To the left of that vertical line, the mirror is slightly bent back, plus the bluish tint is sweet.


----------



## jgilzene (Dec 10, 2012)

KOWCC said:


> Aspherical mirrors, the glass at the outer edge is bent back and shows you what cars are in your blind spot....saved me several times when changing lanes. They really work!
> 
> To the left of that vertical line, the mirror is slightly bent back, plus the bluish tint is sweet.


 ahh....ok makes sense...soo0o0o where do i go about getting some lol 

 sweet carbon print btw...


----------



## KOWCC (Mar 31, 2012)

Thanks bro









Www.orientalparts.com for the aspherical


----------



## DarthBajan (Oct 22, 2008)

I got mine from a seller in MA on ebay. Once I receive them and test them out I'll post the link. He had two shades of blue so I opted for the darker tint. I'll let you guys know how it turns out. 

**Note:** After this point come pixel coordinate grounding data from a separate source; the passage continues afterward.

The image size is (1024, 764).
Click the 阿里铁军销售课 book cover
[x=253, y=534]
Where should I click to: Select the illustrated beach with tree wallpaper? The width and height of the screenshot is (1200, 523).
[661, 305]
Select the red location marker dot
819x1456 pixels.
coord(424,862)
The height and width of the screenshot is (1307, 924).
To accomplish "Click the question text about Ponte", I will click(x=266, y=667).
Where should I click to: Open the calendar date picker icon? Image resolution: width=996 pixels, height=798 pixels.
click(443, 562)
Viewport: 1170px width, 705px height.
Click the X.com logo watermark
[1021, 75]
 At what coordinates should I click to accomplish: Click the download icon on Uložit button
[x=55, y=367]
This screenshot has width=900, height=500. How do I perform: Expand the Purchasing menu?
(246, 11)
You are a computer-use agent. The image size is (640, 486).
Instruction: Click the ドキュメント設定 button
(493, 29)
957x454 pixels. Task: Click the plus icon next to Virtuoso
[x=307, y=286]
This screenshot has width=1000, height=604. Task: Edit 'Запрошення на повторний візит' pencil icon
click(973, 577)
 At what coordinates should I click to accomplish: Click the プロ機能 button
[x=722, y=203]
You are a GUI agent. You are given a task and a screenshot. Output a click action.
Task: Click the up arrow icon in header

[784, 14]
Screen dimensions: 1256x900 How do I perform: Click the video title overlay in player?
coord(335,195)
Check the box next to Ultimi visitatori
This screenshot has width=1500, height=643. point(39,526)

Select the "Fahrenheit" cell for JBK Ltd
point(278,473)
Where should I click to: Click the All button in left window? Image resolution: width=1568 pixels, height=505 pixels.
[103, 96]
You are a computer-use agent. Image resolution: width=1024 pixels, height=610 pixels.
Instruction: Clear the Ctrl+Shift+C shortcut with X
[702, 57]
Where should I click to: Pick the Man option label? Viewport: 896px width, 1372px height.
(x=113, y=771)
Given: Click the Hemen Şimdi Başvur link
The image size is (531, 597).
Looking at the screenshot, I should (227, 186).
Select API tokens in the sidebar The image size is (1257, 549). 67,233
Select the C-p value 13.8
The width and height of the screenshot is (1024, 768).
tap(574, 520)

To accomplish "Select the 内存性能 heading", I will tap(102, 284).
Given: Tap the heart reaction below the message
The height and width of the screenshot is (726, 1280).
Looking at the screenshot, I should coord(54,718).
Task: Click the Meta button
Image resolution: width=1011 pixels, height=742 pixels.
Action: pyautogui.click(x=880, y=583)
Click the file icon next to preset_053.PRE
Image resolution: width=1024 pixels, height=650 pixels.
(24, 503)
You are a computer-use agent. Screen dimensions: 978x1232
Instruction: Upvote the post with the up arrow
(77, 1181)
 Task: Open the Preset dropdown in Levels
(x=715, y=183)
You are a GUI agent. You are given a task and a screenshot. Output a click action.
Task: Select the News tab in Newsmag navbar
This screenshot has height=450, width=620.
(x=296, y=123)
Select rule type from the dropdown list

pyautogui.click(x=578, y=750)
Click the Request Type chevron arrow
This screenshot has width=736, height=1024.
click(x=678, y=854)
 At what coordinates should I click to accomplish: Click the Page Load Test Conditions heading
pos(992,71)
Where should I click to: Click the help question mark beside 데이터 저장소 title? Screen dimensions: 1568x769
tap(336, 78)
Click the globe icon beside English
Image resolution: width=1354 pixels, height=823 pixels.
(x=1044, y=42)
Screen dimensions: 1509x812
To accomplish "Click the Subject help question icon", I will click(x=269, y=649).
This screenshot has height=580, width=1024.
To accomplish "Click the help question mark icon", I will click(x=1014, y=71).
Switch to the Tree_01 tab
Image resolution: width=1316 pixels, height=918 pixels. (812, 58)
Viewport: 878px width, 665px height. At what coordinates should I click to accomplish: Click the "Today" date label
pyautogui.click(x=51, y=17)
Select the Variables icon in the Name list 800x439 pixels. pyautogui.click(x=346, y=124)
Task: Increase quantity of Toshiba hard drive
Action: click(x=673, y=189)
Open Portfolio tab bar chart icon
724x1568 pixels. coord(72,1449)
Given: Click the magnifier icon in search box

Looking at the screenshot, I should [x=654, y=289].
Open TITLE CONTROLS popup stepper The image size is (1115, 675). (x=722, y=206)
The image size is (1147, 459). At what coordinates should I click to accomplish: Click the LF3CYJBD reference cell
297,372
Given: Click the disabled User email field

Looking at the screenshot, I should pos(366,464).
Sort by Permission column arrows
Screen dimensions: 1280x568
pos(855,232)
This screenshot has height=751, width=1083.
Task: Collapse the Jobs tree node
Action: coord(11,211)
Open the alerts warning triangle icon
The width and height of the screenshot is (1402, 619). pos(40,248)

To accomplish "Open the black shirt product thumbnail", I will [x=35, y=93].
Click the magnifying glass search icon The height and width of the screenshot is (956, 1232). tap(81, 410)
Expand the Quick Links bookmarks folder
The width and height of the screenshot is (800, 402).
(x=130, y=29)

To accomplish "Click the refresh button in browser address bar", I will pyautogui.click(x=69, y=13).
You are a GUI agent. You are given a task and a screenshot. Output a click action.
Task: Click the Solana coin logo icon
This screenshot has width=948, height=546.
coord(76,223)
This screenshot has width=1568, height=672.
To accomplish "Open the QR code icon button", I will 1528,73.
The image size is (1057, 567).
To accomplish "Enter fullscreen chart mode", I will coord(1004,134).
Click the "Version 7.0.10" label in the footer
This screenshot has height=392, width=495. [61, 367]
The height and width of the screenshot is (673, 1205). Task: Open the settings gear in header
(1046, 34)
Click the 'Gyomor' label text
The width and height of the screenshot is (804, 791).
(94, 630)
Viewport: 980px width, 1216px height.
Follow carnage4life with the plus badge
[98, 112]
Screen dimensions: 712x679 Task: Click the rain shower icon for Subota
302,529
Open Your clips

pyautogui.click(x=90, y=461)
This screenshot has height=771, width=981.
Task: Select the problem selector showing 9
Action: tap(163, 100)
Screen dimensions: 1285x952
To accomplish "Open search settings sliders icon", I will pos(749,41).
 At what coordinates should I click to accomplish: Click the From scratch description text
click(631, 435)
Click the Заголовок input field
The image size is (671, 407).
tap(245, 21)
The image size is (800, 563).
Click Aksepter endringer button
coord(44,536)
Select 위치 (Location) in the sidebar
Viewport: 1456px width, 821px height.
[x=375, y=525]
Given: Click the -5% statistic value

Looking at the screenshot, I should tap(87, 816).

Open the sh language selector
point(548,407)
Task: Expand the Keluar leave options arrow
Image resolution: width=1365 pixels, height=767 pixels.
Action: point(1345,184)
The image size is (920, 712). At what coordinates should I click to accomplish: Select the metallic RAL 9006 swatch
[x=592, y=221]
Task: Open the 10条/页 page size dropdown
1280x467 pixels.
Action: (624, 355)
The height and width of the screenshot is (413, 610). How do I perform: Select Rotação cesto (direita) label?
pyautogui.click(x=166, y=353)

Sent from my SAMSUNG-SGH-I317 using Tapatalk 2


----------



## Will22 (Jan 5, 2013)

Ok guys I have looked at this thread and was thinking there must be a better way to remive the mirror glass so that it doesn't break. 

So I used an old phone mount I had. Used the suction cup to just pull the mirrors off, simple.


----------



## KOWCC (Mar 31, 2012)

If you place the suction cup dead center of the mirror that would work.


----------



## jgilzene (Dec 10, 2012)

So i couldn't resist getting the aspherical mirrors along with some new side and grill badges...


----------



## Will22 (Jan 5, 2013)

KOWCC said:


> If you place the suction cup dead center of the mirror that would work.


 That's exactly what I did. It took a fair bit of pulling though.


----------



## giecsar (Dec 18, 2012)

I did the puddle lights today as well. I took the LEDs from my headlights as I'm going to put new, more powerful LEDs in the headlights.
I didn't take a picture since the light was not that bright so at best things would have looked craptastic with my phone.
It doesn't matter though, I don't need these lights to be very bright.
These are the LEDs I used, one of the simpler designs:










Anyway, I advise everyone else attempting this mod to follow the proper official procedure.
I don't have it in English, but essentially it says to pry from the bottom (this helps). Also as some of you already figured out it is best to use a wide tool to spread the force, VW's official tool is very wide, wider than the wrench OP used.
Pry slowly and take one step at a time. The mirror is held in place with multiple clips placed in a circular pattern. Apply a little force until you can hear the clips at the bottom snapping. Then pry a bit more until most of the clips have been released and the mirror is held in place only by the clips at the top. Now just gently wiggle it with your hands until it comes off...
So that's it, really. Just take your time and don't try to be brutal.
As regards the screws, my personal advice is to manually push the tilt module to be as close as possible to the screw you are removing, this way it will be very easy to extract them and you won't risk much having them fall in the housing.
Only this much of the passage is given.